As patients, we hold a reasonable amount of expectation that while under the immediate care of medical professionals we will receive thorough and proper medical attention. We have the right to expect that in assessing our condition Physicians and other responsible medical staff will provide us with a correct diagnosis, prognosis and treatment options. It is the obligation of those directly responsible for a patient’s medical care to refer the patient to a specialist if they cannot make a definite diagnosis and in certain cases time is critical.
In cases involving head trauma, special care must be undertaken beginning with the initial contact with the patient. Neck, shoulder and head stabilization is vital, medical responders are trained in responding to head trauma injuries. Upon arrival at the hospital, a patient will enter through the emergency room, at that time a thorough assessment should be conducted. Injuries to the head are typically evaluated by using the Glascow Scale, defining injuries either mild, moderate or severe. These tests evaluate a patient’s motor response, visual and verbal abilities. They are designed to identify the patient’s current status, having little to no outlook on potential future impairments.
There are a variety of injuries that a human head can sustain. Closed head wounds are often the most difficult to detect because symptoms might not present themselves immediately and in some cases not until months after the injury occurred. Even mild cases of head trauma, such as a concussion may have long-term affects on the patient. Approximately 5.3 million people who’ve experienced a head trauma suffer permanent disabilities. These disabilities may result in loss of employment or employability, familial or close relationships, even life skills. The costs of further medical care, rehabilitation services, and education or training services can be life consuming.
Undetected brain injuries can become more symptomatic over time. They demonstrate themselves in many ways from behavioral, to psychological, and physical. A person may experience unexplained mood swings, or inappropriate behaviors at specific situations. Depending on the where the injury occurred to the head, if damage occurs to central control centers in the brain it may impair motor skills functions, speech impairments, cognitive deficits, even presenting itself in atypical personality changes. Predominant physical symptoms include headaches, dizziness, disproportionate pupils; a progression of lethargy, and confusion may also be present. A suffering patient may be prone to anxiety, episodes of anger, sudden moodiness, paranoia, and feeling panicked.
If no presentable injuries are obvious, and goes, undiagnosed or is diagnosed as another condition the results can be detrimental. In certain cases an err could be fatal. A complete neuropsychological evaluation should be conducted that should includes Computed Tomography (CT) Scan ,Magnetic Resonance Imaging (MRI) ,and a Computerized Axial Tomography (CAT) Scan. Over 230,000 cases presented to hospital emergency rooms are admitted to the Intensive Care Unit. However, emergency rooms and ICU units are responsible for between 20-40% of the misdiagnosis rate. Medical misdiagnosis’ and medical malpractice are two very different concerns. Both set standards for civil compensatory proceedings.
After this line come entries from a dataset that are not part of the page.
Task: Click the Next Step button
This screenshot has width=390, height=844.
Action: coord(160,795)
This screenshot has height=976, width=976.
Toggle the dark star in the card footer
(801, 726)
In cases, involving medical misdiagnosis accountability is held on part of physicians and hospital staff that failed to correctly diagnose the severity of the injury. Common misdiagnoses are acute psychological disorders, headaches, deafness, or physical ailments however, a large number of illnesses and diseases have additionally considered. Misdiagnosis is defined as a patient having received either a complete or a partially wrong diagnosis. The general compensatory cap applies, and physicians and physician’s representatives, such as hospitals and agencies that bare a financial stake in the hospital can be held liable. Currently North Carolina does not require physicians maintain litigation insurance.
Medical Malpractice suits take on a different context. Medical malpractice is considered when a physician, nursing staff, or other responsible hospital personnel can be shown to have failed to diagnose and assist the patient in receiving an appropriate diagnosis. If the hospital staff failed to act in a timely manner as needed due to the extent of injury, a surgical error resulted, hypoxia occurred in the care of medical personnel, or medication errors were made, the Physician, and hospital representatives can be held liable.
Both Negligence and Malpractice cases are complex, requiring extensive examination into the facts of the case, medical records, and car the patient received. The complainant carries the burden of proof, and records must clearly demonstrate that no pre-existing conditions were an underlying factor, including the nature of the head trauma itself. In cases of medical neglect, the complainant must prove that a negligent act resulted or that responsible parties willfully failed to act to prevent further damage to the patient. Expert Testimony will be required. Experts must satisfy North Carolina’s requirements as mandated by state law, having equitable knowledge and credentials (Stat. 8C-1, Rules of Evidence 702) as those that initially treated the patient.
An injured party may bring a complaint against a physician, a physicians representatives and medical staff involved in the patients care within 3 years of the date of incident. 1 year from the date of injury, or within a time in which the patient should have discovered the injury, but no later then 4 years from the date of injury. (N.C. Stat. 1-15, 1-52(16). North Carolina does not limit compensation caps pertaining to the extent of damages, however (N. C. Stat. 1D-25)caps awardable amounts pertaining to punitive damages, equal to three times the settled amount of compensatory damages or to the amount of $250,000, whichever is greater.